:: Brano dell'esercizio ::

La dimensione della città non è più garanzia di sviluppo. Anzi. Molte inefficienze della grande città sembrano contribuire a frenare la crescita. Un tempo la grande città era il propulsore dell'innovazione. Oggi è anche il propulsore dell'inquinamento e della criminalità.

Una bella discussione sul trade-off tra le economie di scala dovute alla dimensione della città e l'humus che alimenta l'innovatività è contenuta nel paper di Luís M. A. Bettencourt, José Lobo, Dirk Helbing, Christian Kühnert e Geoffrey B. West (Los Alamos, università dell'Arizona, università di Dresda, Santa Fe Institute). (Articolo completo su Pnas).
Humanity has just crossed a major landmark in its history with the majority of people now living in cities. Cities have long been known to be society's predominant engine of innovation and wealth creation, yet they are also its main source of crime, pollution, and disease. The inexorable trend toward urbanization worldwide presents an urgent challenge for developing a predictive, quantitative theory of urban organization and sustainable development. Here we present empirical evidence indicating that the processes relating urbanization to economic development and knowledge creation are very general, being shared by all cities belonging to the same urban system and sustained across different nations and times. Many diverse properties of cities from patent production and personal income to electrical cable length are shown to be power law functions of population size with scaling exponents, beta, that fall into distinct universality classes. Quantities reflecting wealth creation and innovation have beta approximately 1.2 >1 (increasing returns), whereas those accounting for infrastructure display beta approximately 0.8 <1 (economies of scale). We predict that the pace of social life in the city increases with population size, in quantitative agreement with data, and we discuss how cities are similar to, and differ from, biological organisms, for which beta<1. Finally, we explore possible consequences of these scaling relations by deriving growth equations, which quantify the dramatic difference between growth fueled by innovation versus that driven by economies of scale. This difference suggests that, as population grows, major innovation cycles must be generated at a continually accelerating rate to sustain growth and avoid stagnation or collapse.
L'Italia è un sistema di piccole città. E su questa caratteristica ha costruito due millenni da protagonista, sebbene tra molti alti e bassi. I bassi si verificavano quando prevaleva l'agricoltura e gli alti quando prevalevano le attività cittadine. Anche se non credo ci sia una relazione di causa ed effetto ma di concomitanza. Sta di fatto che oggi il paese ha bisogno di una direzione. E dall'esempio delle sue città più illuminate si aspetta molte risposte.

Per questo vale la pena di cominciare ad approfondire - anche con paper come quello citato qui - la relazione tra politiche per lo sviluppo orientate al lungo termine e forme urbanistiche. C'è bisogno di nuova ricerca per scoprire come possiamo rilanciare l'innovatività strutturale delle nostre città.

:::
:: Dati di input ::

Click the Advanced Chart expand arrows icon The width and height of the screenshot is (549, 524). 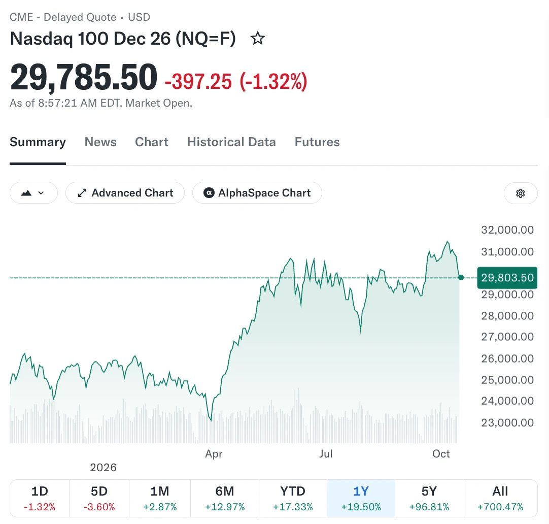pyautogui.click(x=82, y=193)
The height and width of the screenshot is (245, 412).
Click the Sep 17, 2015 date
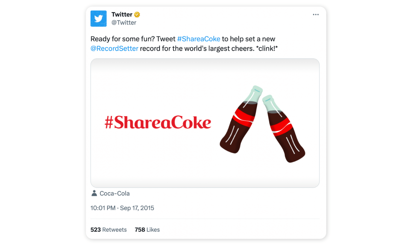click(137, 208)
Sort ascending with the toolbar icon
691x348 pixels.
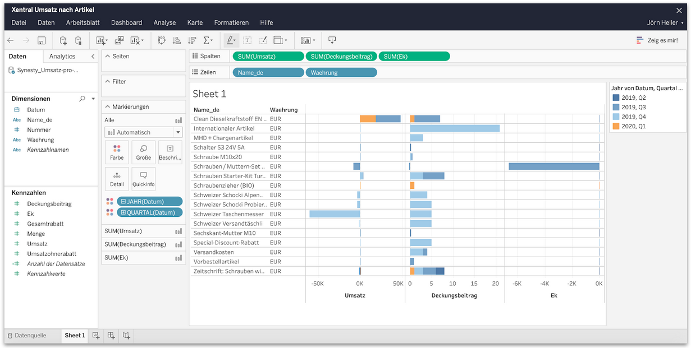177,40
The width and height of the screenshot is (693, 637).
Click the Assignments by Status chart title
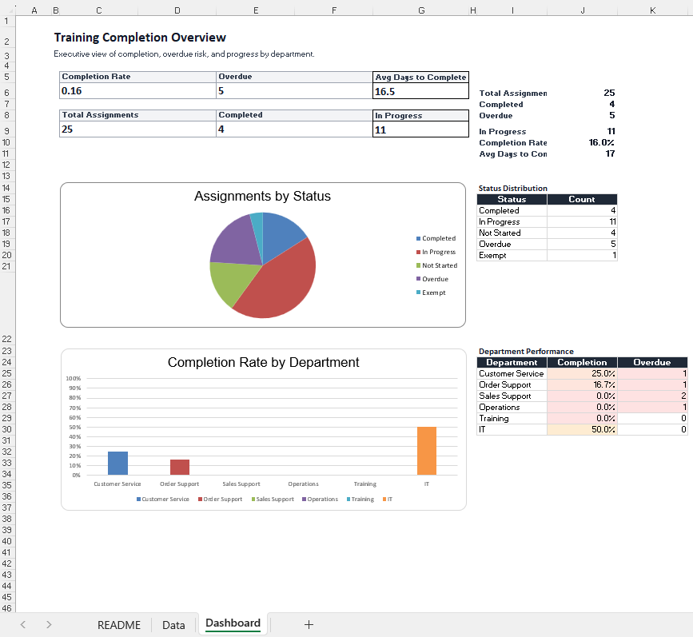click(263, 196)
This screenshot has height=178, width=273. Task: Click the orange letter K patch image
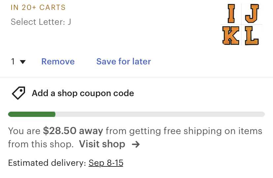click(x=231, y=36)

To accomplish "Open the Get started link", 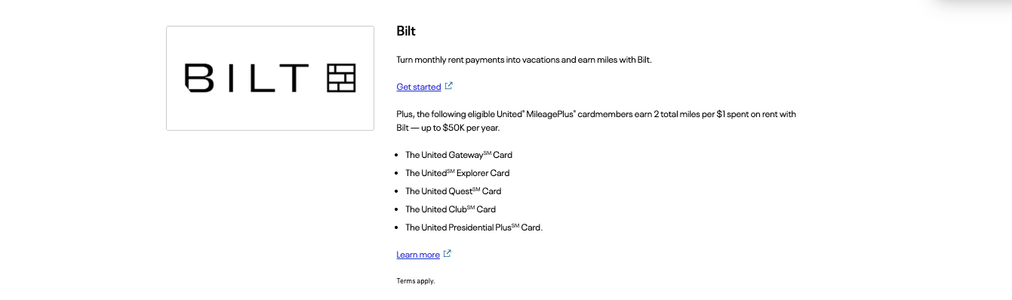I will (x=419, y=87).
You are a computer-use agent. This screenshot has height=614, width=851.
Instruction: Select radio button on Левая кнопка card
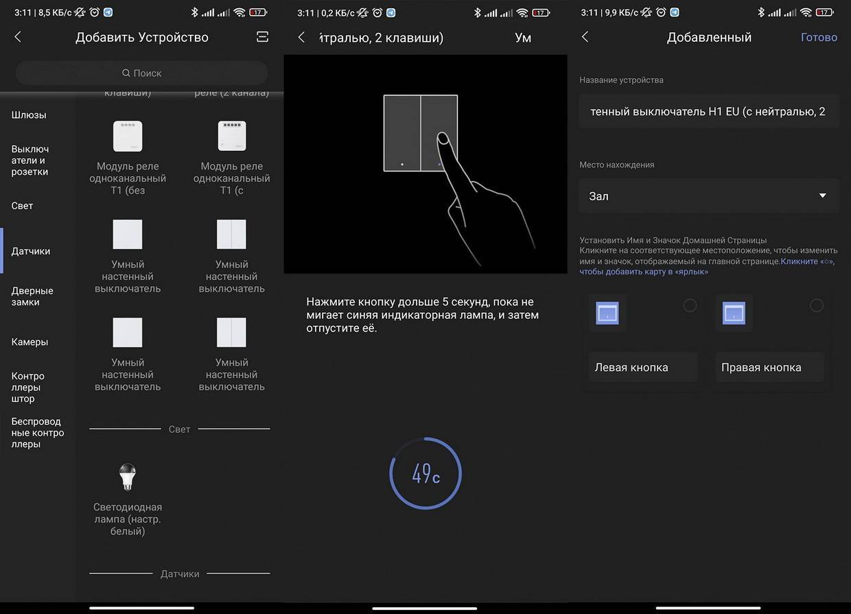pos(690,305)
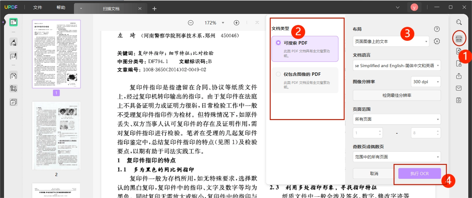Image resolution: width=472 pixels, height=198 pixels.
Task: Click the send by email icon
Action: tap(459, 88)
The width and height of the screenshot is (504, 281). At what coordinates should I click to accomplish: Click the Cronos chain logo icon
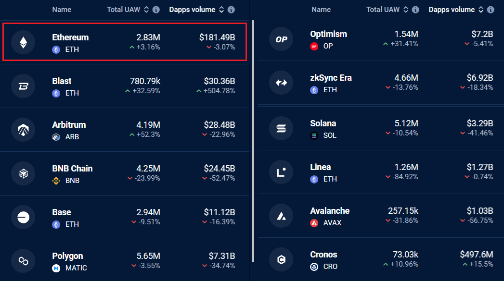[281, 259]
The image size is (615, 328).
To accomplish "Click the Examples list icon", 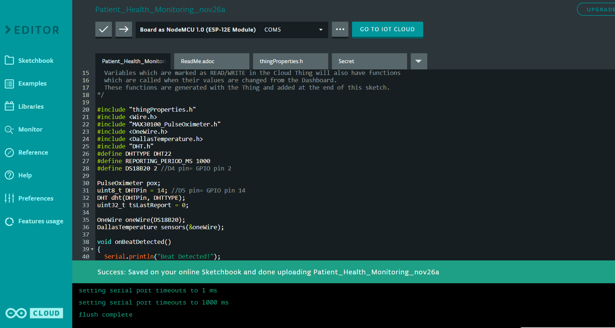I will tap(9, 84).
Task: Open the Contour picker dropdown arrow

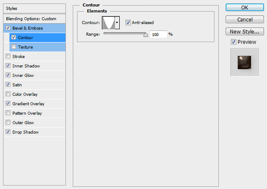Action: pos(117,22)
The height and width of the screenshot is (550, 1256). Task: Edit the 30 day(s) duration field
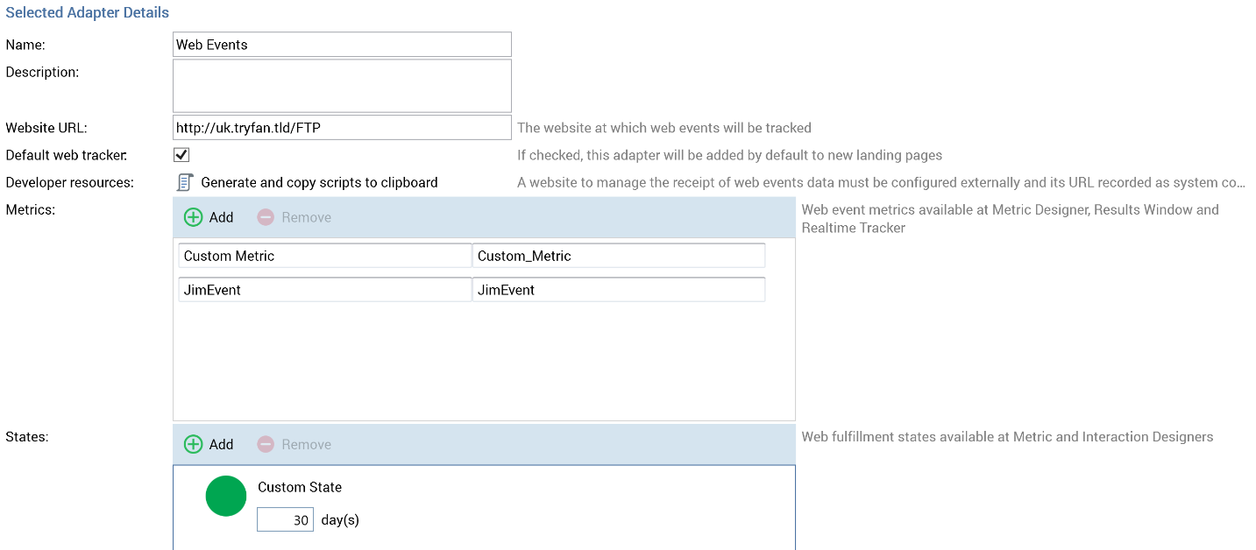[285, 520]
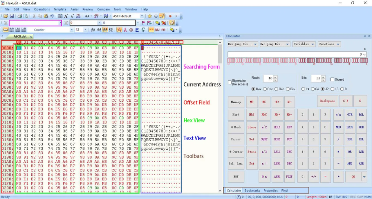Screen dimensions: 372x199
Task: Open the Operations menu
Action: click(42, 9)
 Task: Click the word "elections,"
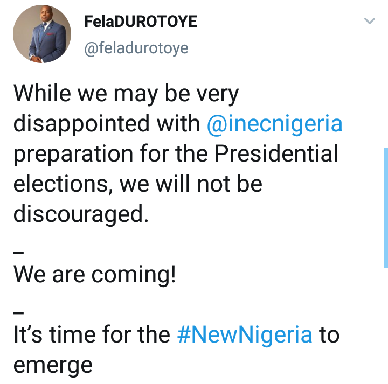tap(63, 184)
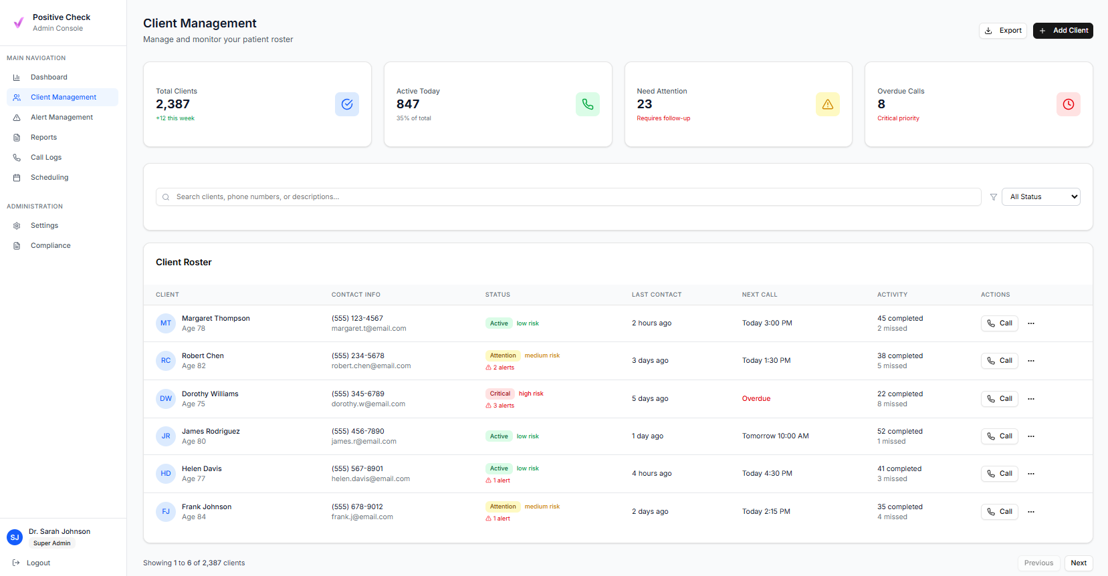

:::

| Serie di esercizi |
[A] Cita dal brano sulle città tutto il tratto che va da "La dimensione della città non" fino a "completo su Pnas).".
[B] Nel brano sulle città, come viene descritta l'Italia dal punto di vista del suo sistema urbano?
Il listato non ha alcun ruolo in questo esercizio.

| Soluzioni in ordine |
[A]
La dimensione della città non è più garanzia di sviluppo. Anzi. Molte inefficienze della grande città sembrano contribuire a frenare la crescita. Un tempo la grande città era il propulsore dell'innovazione. Oggi è anche il propulsore dell'inquinamento e della criminalità.

Una bella discussione sul trade-off tra le economie di scala dovute alla dimensione della città e l'humus che alimenta l'innovatività è contenuta nel paper di Luís M. A. Bettencourt, José Lobo, Dirk Helbing, Christian Kühnert e Geoffrey B. West (Los Alamos, università dell'Arizona, università di Dresda, Santa Fe Institute). (Articolo completo su Pnas).

[B] Come un sistema di piccole città.